The answer is the exact run of lines in the listing below from the line containing "This screenshot has height=720, width=1280." up to and including the line containing "the back arrow", with pictures removed.

■ **EXTRACTED MATERIAL**:
────

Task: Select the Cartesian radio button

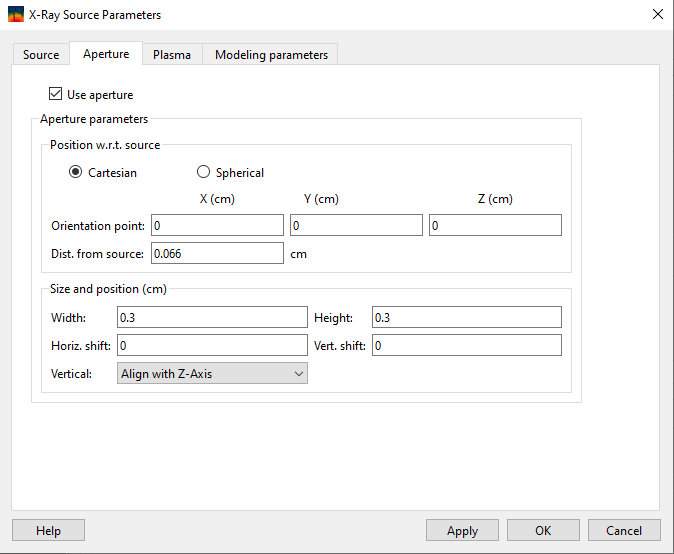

────

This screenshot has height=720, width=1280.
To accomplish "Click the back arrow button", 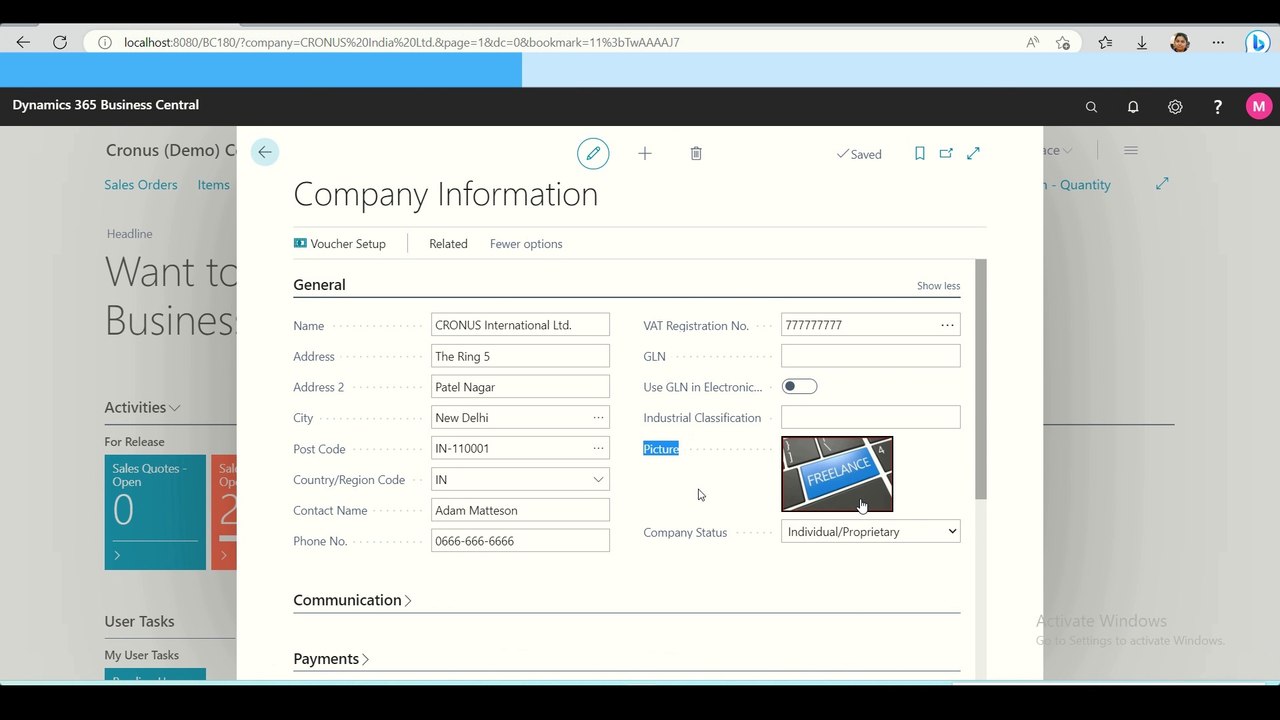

────

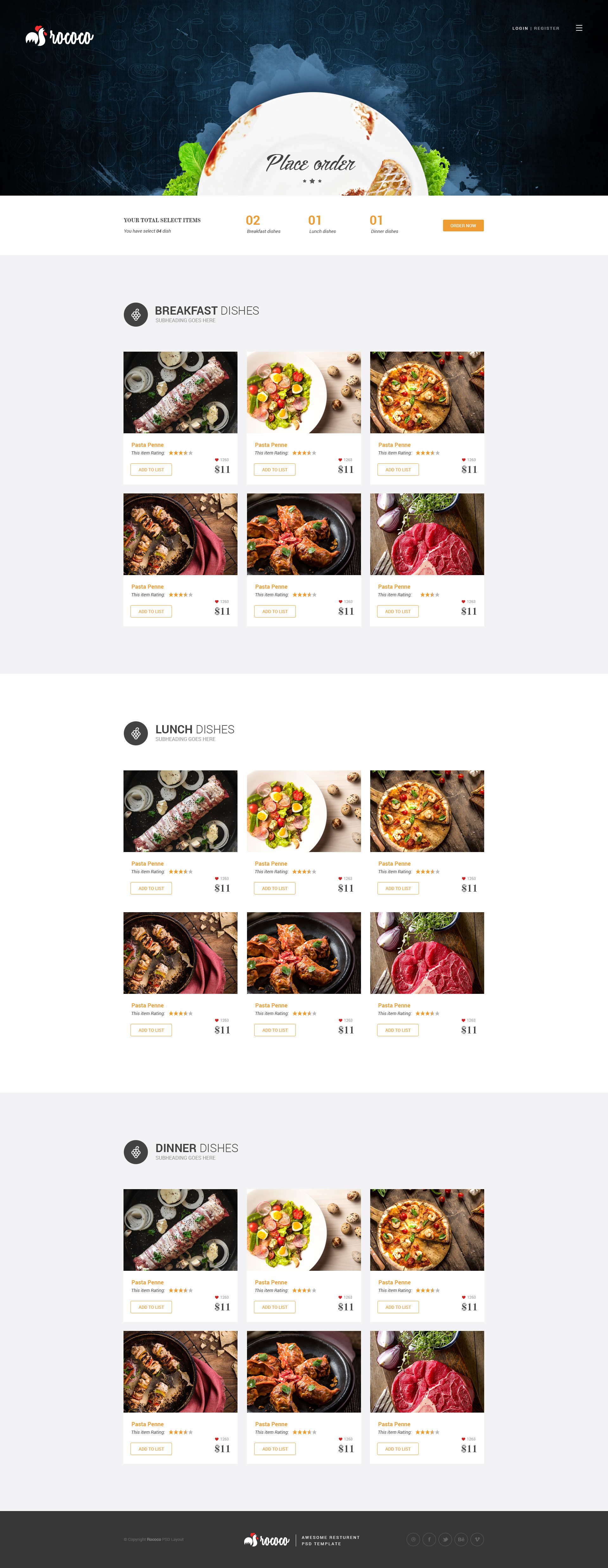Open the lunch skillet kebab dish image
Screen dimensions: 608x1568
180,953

────

■ **TASK OUTPUT**:
This screenshot has height=720, width=1280.
To accomplish "Click the back arrow button", 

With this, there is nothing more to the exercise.